The High Priestess is one card that idealists and advocates for a benign (or at least neutral) view of the tarot archetypes love to put on a pedestal as a lofty example of purity and virtue. She is obviously as pristine as the driven snow, never mind that she is also as crystalline as an ice cube and as abstemious as a Vestal Virgin. She is seen as an exalted feminine role-model to aspire to, remote like the Star but also somehow less abstract and more approachable at a mystically intuitive level (must be the lunar connection). Readers who value inductive over deductive methods are especially enamored of her, mainly because she keeps the higher truths concealed and only glimpses of insight are offered on which to base conclusions. They content themselves with meager scraps of knowledge and leave the difficult path of ascent to her altar to the more assiduous. One thing that is almost certain, though: our mundane objectives are almost never her immediate concern, so we might not understand her even if she did condescend to speak with us.
Don’t get me wrong, I like the High Priestess, mainly because she knows how to keep her mouth shut. She is the Guardian of the Veil, beneath which the uninitiated are forbidden to peek. The implication in a reading is often that the querent isn’t ready to receive her wisdom, and perhaps isn’t worthy of it because he or she hasn’t put forth an honest effort to comprehend the situation without demanding coaching or hand-holding. My impression has always been that she has no patience for slackers, and is exacting in her expectations for spiritual refinement in her supplicants. She will turn a deaf ear to the undeserving.
Some writers have described the scroll or book she is holding as the Akashic Record, in which the past, present and future of every human being are recorded. This observation makes sense to me, and it’s also understandable that she is the ideal custodian to keep it under wraps. Meditation, not petition, is the way to her confidence, and forbearance in seeking her favor is essential. She will impart her knowledge in her own good time. I see her pursuit as a kind of vigil, in which one must be alert (and grateful) for any hint of a momentary parting of the curtain. She will not open the gates without testing the mettle of the aspirant, and her standards are high. It’s vital not to misconstrue her shrouded insinuations as actionable advice without squaring them with other impressions from your own experience. You might only be seeing an artfully redacted intimation of the truth.
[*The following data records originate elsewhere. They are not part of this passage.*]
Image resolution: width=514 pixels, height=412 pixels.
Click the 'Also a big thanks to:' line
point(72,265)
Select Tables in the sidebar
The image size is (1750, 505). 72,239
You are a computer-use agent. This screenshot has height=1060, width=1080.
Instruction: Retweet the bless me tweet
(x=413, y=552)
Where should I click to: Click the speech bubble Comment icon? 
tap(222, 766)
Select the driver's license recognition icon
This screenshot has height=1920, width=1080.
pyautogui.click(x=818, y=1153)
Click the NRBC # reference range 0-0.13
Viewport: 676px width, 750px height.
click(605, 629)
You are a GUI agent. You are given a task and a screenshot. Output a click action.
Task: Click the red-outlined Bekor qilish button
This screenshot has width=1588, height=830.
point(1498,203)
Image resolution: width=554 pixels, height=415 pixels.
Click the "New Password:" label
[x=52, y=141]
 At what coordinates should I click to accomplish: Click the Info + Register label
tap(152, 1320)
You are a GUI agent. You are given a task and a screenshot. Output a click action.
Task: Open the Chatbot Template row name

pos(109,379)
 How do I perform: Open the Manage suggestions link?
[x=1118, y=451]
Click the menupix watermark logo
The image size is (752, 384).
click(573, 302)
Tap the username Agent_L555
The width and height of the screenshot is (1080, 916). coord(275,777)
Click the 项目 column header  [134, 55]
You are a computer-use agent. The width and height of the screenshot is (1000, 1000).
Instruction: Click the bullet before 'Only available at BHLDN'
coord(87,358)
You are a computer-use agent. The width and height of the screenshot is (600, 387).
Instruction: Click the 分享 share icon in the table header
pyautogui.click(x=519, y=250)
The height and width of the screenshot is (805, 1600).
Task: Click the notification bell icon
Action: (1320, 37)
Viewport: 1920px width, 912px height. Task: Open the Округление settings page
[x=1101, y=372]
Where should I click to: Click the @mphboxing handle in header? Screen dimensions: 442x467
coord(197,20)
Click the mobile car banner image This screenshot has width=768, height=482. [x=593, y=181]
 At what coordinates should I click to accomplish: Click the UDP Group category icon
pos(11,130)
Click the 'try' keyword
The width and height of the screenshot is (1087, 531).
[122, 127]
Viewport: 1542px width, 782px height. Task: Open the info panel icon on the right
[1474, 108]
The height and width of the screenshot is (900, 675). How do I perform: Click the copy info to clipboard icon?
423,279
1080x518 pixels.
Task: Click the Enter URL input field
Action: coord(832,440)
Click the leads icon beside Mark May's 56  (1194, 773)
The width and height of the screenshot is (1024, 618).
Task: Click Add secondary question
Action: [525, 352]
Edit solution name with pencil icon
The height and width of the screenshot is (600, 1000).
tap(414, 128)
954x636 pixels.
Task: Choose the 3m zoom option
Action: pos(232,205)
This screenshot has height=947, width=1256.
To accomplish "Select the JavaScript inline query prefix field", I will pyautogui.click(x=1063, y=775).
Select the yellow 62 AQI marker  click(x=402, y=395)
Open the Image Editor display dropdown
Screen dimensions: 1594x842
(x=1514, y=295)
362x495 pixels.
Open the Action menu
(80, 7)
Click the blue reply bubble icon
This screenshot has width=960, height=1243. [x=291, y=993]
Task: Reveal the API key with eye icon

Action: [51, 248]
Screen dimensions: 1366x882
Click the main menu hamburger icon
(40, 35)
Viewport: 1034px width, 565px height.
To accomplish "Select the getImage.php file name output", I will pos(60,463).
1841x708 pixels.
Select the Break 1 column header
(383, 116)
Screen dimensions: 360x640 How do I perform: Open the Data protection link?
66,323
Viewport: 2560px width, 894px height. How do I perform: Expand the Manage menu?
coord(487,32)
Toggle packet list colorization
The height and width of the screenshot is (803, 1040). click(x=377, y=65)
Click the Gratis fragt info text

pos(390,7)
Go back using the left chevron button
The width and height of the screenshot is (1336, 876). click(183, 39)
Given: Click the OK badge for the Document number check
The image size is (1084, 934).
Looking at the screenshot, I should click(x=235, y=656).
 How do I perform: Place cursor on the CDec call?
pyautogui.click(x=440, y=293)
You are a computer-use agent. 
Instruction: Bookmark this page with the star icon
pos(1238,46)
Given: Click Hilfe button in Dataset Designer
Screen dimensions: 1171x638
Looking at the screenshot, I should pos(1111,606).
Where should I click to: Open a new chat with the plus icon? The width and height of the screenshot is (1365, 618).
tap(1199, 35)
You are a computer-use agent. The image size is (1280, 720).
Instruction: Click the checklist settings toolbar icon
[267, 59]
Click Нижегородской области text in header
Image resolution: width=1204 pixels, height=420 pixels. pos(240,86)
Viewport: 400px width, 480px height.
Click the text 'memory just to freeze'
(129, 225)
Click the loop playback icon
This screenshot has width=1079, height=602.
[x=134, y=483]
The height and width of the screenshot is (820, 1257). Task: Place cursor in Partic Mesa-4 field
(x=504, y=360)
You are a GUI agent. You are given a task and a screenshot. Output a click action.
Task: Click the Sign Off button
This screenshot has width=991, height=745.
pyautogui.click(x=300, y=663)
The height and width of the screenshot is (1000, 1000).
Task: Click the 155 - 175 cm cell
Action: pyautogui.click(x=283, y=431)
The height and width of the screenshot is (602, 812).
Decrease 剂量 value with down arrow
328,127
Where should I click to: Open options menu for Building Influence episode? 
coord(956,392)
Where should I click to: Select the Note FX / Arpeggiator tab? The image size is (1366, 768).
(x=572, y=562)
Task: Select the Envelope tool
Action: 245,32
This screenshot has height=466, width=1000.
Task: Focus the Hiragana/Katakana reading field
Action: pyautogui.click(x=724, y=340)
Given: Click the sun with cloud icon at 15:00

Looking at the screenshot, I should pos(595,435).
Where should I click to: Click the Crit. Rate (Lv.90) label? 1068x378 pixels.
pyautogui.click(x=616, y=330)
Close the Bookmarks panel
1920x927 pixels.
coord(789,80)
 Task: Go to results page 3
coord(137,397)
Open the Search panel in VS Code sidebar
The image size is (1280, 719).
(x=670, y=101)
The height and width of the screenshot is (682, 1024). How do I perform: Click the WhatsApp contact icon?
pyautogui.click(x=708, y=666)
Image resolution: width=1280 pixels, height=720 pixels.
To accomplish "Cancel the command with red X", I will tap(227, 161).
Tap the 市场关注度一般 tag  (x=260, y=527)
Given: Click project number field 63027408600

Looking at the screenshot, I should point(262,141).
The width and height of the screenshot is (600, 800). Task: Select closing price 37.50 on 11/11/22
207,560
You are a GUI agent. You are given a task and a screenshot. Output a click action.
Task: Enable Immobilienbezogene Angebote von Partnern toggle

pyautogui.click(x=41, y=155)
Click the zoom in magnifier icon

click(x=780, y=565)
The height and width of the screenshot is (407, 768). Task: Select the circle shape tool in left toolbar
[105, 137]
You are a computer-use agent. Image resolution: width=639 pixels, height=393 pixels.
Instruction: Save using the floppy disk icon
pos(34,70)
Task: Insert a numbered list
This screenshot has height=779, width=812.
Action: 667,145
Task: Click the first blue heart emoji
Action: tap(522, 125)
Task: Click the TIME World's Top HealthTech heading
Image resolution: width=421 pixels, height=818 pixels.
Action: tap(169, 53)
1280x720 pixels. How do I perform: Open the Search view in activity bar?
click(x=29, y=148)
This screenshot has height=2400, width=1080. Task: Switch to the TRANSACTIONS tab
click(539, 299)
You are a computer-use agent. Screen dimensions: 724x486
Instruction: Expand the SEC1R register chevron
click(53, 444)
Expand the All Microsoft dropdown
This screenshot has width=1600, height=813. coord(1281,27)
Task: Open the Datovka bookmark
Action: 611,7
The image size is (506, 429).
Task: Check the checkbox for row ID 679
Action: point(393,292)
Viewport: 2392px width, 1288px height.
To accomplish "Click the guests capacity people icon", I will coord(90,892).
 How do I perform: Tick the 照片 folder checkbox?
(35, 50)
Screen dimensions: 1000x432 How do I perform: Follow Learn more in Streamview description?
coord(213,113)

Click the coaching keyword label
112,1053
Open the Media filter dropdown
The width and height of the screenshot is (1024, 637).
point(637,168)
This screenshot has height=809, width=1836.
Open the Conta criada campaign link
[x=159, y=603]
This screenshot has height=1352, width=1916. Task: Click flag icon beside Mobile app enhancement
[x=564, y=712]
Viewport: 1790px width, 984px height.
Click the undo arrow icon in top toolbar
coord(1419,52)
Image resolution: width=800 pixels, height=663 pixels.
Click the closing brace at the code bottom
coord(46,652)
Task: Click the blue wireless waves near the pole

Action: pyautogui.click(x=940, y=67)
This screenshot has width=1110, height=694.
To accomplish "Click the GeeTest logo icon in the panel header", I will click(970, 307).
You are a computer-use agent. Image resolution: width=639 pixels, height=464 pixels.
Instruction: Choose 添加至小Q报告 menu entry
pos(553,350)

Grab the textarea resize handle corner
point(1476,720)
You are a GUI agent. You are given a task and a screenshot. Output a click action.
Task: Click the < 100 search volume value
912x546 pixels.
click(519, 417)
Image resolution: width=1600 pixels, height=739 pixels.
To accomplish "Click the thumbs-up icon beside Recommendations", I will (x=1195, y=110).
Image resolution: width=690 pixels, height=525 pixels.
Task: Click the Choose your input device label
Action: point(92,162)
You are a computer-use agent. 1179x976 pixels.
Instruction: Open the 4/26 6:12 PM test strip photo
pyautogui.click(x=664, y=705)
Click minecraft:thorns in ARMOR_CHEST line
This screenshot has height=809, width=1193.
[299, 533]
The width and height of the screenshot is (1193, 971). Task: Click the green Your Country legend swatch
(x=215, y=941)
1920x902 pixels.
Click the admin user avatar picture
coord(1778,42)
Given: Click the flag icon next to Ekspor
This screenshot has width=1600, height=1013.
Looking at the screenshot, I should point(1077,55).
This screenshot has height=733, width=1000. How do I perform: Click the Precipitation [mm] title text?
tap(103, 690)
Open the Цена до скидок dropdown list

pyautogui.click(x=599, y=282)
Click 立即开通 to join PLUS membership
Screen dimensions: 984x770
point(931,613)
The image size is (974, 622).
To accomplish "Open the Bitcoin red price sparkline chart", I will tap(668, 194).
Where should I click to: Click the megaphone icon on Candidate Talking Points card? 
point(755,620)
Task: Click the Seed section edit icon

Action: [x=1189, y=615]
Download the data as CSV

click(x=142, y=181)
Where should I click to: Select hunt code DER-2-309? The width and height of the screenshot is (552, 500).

The High Priestess may express the “higher vibration” of the Moon, but – in the words of the Robert Heinlein novel – “the Moon is a harsh mistress” – or at least a confounding one. Her saving grace is that, although both instances of the Moon in the Major Arcana can indicate the likelihood of encountering surprises, those of the High Priestess are likely to be more enlightening and less unpleasant. But she still obscures more than she elucidates. Her mode of revelation is the slow drip and not the flood; the dawning realization and not the sudden epiphany; the insightful dream and not the lightning-bolt of illumination. Inspiration often comes by night and pales in the morning sun. Blink and you might miss it.